Is it possible to run 16 bit code in an operating system that supports Intel IA-32e mode?

谁都会走 提交于 2019-12-05 03:29:44

The reason windows 64-bit doesn't support 16-bit apps is not because 64-bit mode cannot run 16-bit instructions.

The primary reason is that handles have 32 significant bits on 64-bit Windows. Therefore, handles cannot be truncated and passed to 16-bit applications without loss of data.

http://msdn.microsoft.com/en-us/library/aa384249%28VS.85%29.aspx

32 Bit application is supported by 64 bit architectire, so they can coexist, regarding 16 Bit application you need some tools to emulate addresing space shuch as dosbox on windows

Under a 64-bit kernel, 16-bit protected-mode user-space is available, but virtual-8086 mode isn't.

Most 16-bit software is written for DOS, and expects to run in real mode. vm86 (virtual-8086) mode is basically hardware virtualization for real mode, allowing the guest to use cli / sti without affecting the real IF bit in EFLAGS for example.

In 16-bit protected mode, cli would only work if the IO privilege level was 0 (like ring 0), and it would disable interrupts on that actual CPU core, not just inside the 16-bit emulated environment. Thus it's not useful for running 16-bit DOS programs under a modern OS.

So yes, you can run 16-bit user-space code under a 64-bit kernel, but only in 16-bit protected mode which nobody ever uses (AFAIK).

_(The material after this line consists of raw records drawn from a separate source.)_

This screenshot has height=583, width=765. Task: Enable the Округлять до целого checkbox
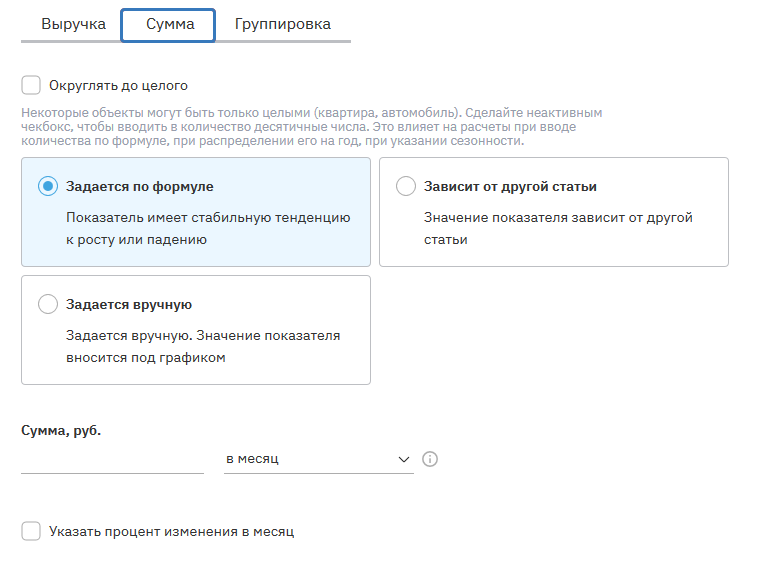point(31,86)
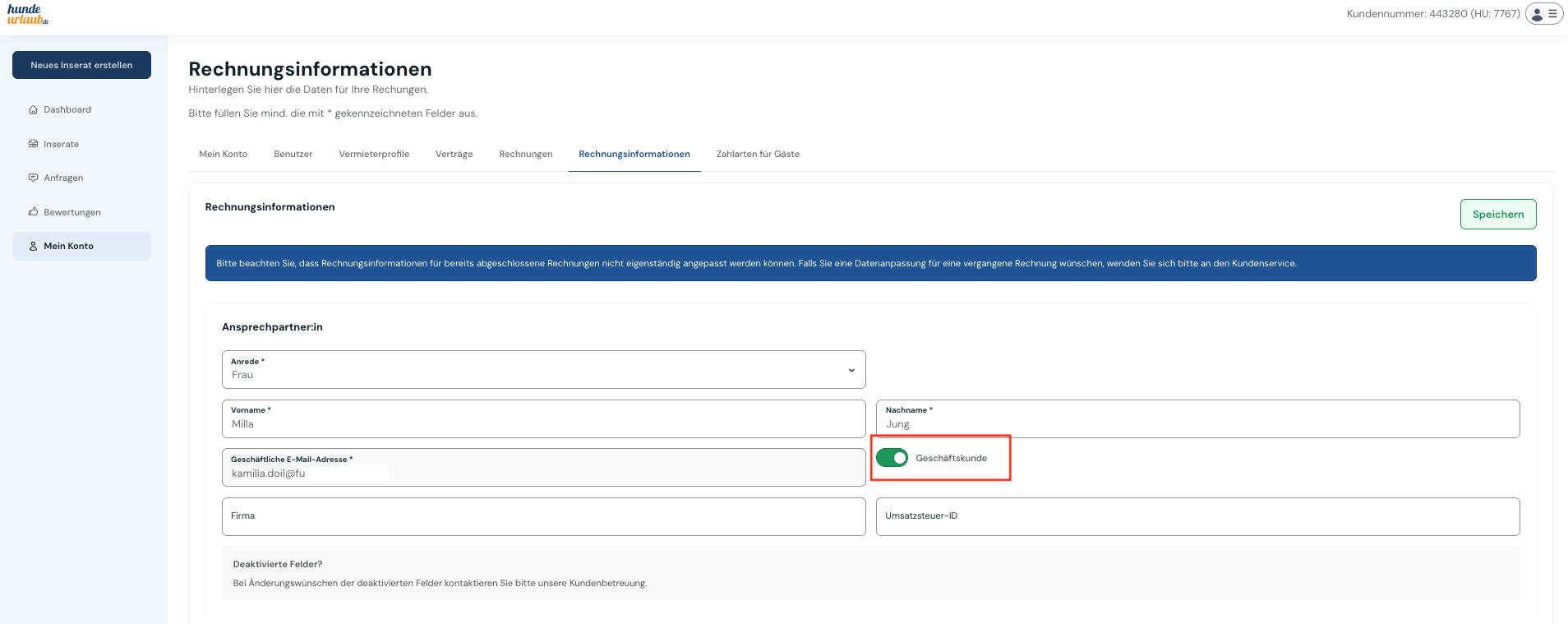Click the Anrede chevron arrow

tap(851, 370)
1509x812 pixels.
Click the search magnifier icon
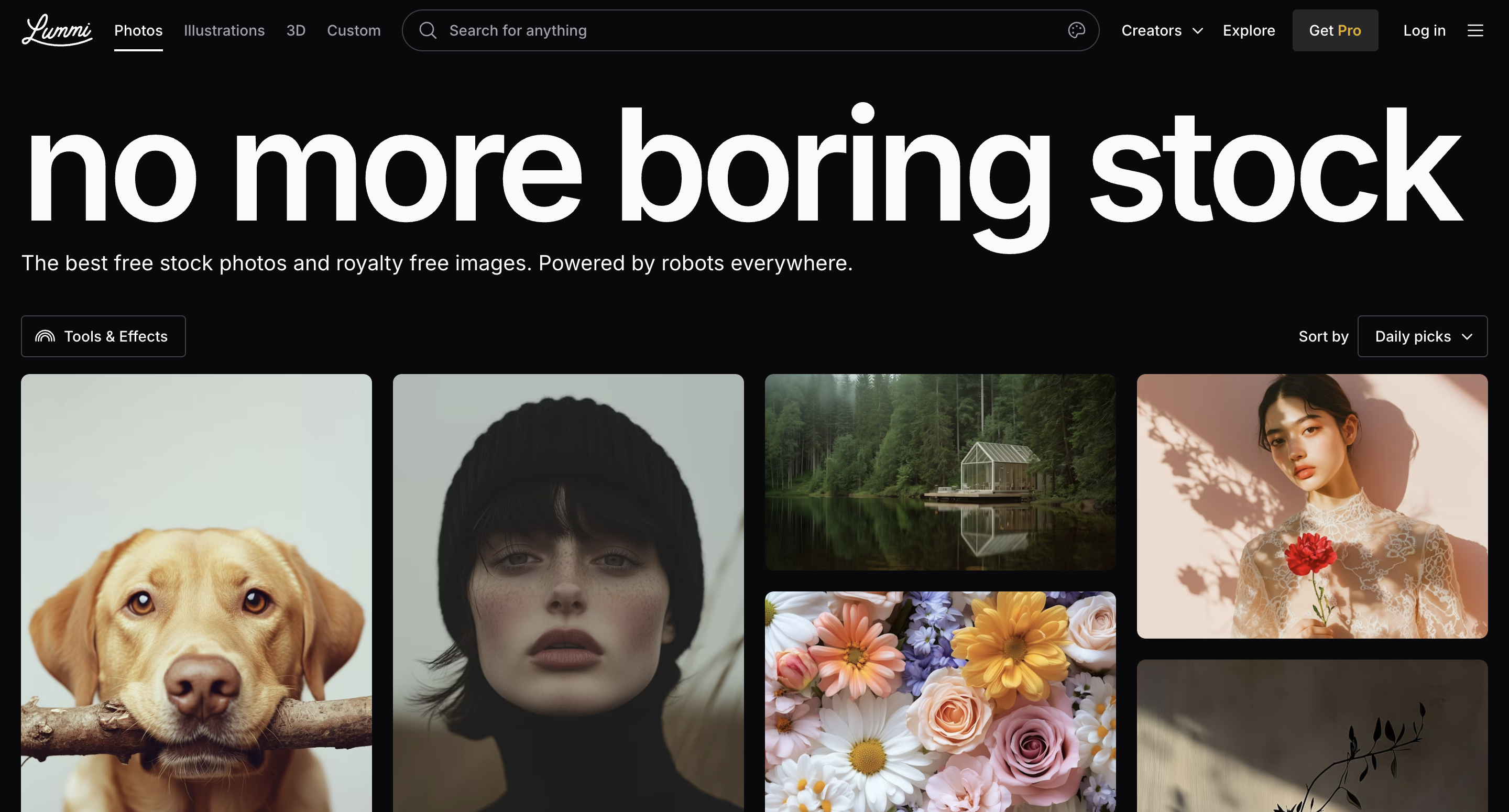pos(428,30)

I don't think Linux natively supports 16-bit processes, although perhaps you could create a custom 16-bit code segment with the modify_ldt system call, and jmp far to it.


It might have been possible to build a software-virtualization system that used 16-bit protected mode to run 16-bit DOS guests, trapping to the kernel/hypervisor when the guest ran instructions like cli. @Lưu Vĩnh Phúc's answer is one reason that MS didn't try to do that.

Software-virtualization of x86 is non-trivial, though, because some instructions that you need to emulate (like pushf) don't actually trap. The guest could notice (or break because of) the Interrupts-enabled flag (IF) in the pushf result not matching a cli it just ran.


Even the slowest x86-64 CPUs are plenty fast enough to run software like DOSBOX that fully emulates an x86 PC with directly-accessible old hardware, so there wasn't much demand for being able to run 16-bit code natively, or much demand for running it in a way that looked "native", i.e. able to launch other programs under the main OS instead of just inside the emulated environment.

Apparently there was a Linux patch (last updated in 2008) to run vm86 under a 64-bit kernel, maybe by switching the kernel to protected mode temporarily? Or by just running software emulation.